The main focus of this work is to better understand Interlanguage. This concept, born in 1972 under the efforts of Larry Selinker, hypothesizes the existence of developmental patterns and learning stages in foreign language learning. By using corpus-based analyses the idea is to try to identify some of these stages and patterns. The publication you mention is one of the outcomes of my PhD in which I showed that learners have troubles in using this, that and it in English. Based on comparisons between two learner corpora (of different L1s) and one native English corpus, I developed different types of models showing the probabilities of use of a form compared with its two other competitors. The results showed evidence of the existence of a paradigmatic microsystem in which the forms compete functionally as proforms. This has implications for language teaching, as most of the time this and that are used in a binary dialectic, i.e. the spatial distinction (nearness vs. farness). And yet learners also hesitate with it in some contexts. This shows that the forms’ anaphoric value plays an important role and that learners tend to be confused when referring to discourse entities. Teaching materials thus need to adapt to this evidence.
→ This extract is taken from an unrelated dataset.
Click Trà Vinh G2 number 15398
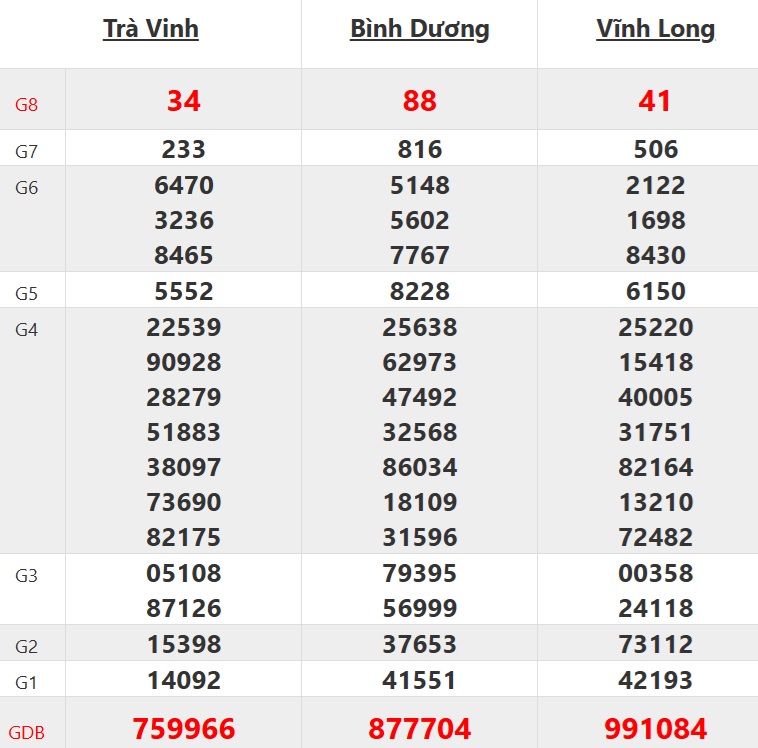The image size is (758, 748). (184, 644)
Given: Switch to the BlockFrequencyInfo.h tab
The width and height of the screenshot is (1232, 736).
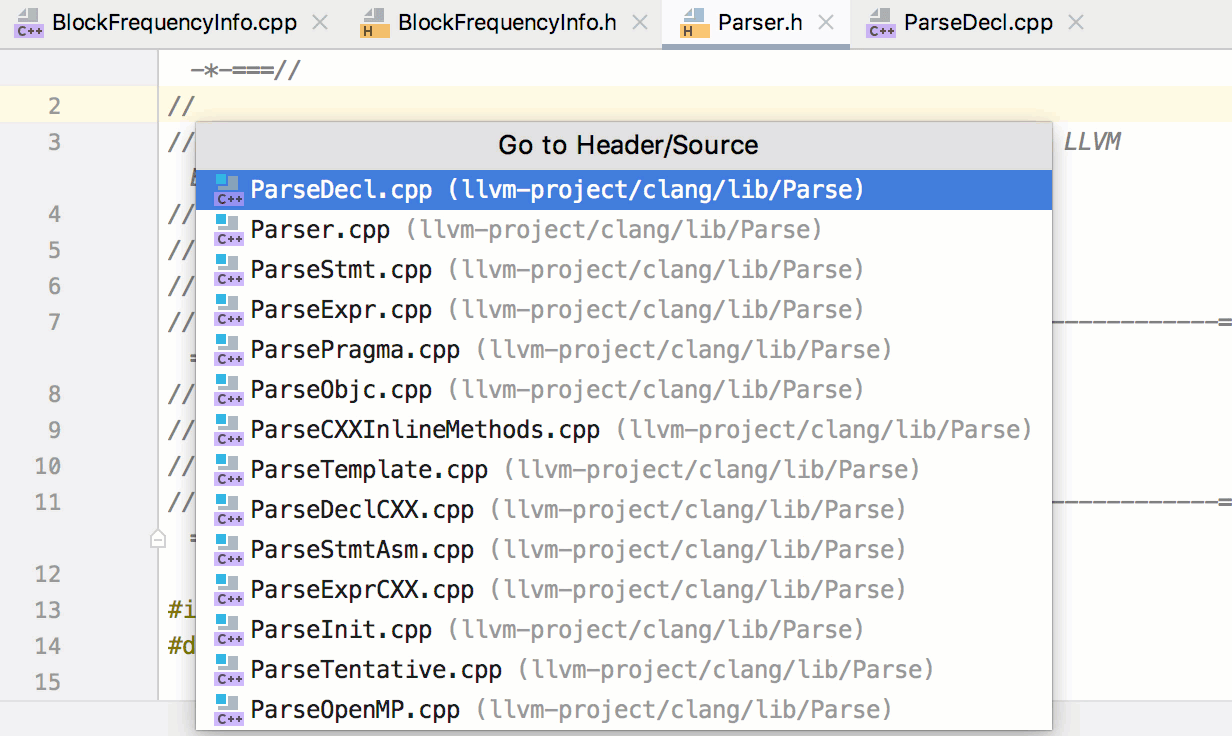Looking at the screenshot, I should point(506,23).
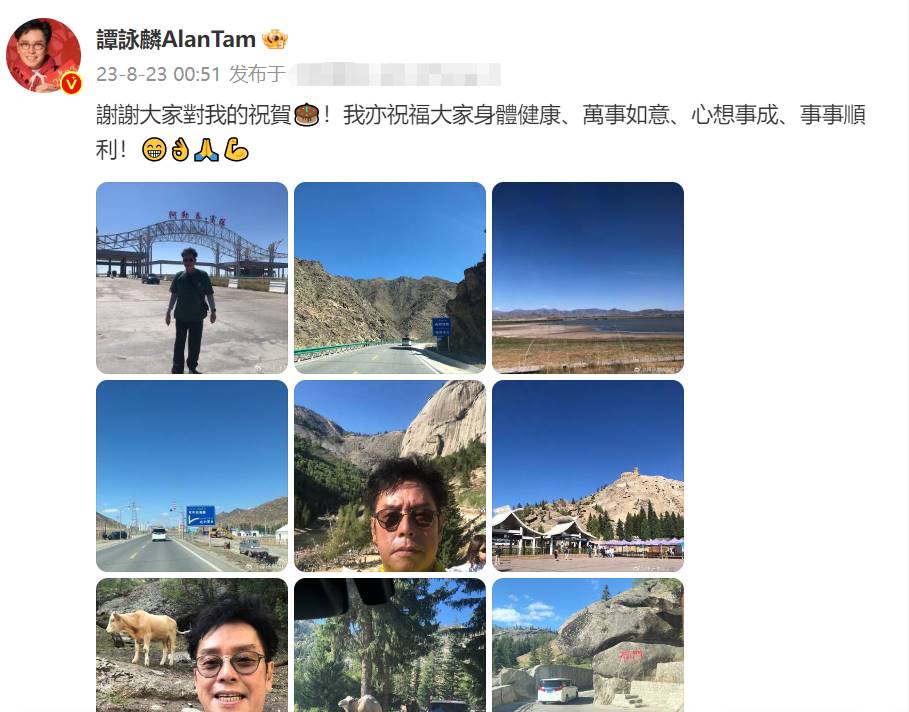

Taking a broader view, the concept of microsystems was initially theorized in the late seventies by two linguists – Yves Gentilhomme and Bernard Py. They showed that learners use such forms in an unstable manner. Learners group forms unexpectedly and the delineations of the groupings evolve. By using corpora we are in a position to explore and capture many microsystems. For instance, as an English teacher I see students hesitate between may, might and can. By applying modelling methods, it is possible to compute the probabilities of use of each of these modals depending on contexts and proficiency levels. This can help to diagnose what learners need to adjust. And to do this, we need annotated corpora that include rich linguistic features.

The broader horizon would be the establishment of what Sylvain Auroux calls the third revolution of “grammatization”. Based on quantitative methods applied to linguistics, probabilistic models will be trained on rich linguistic data sets. The models will encapsulate the grammar of a language, and this will support AI applications.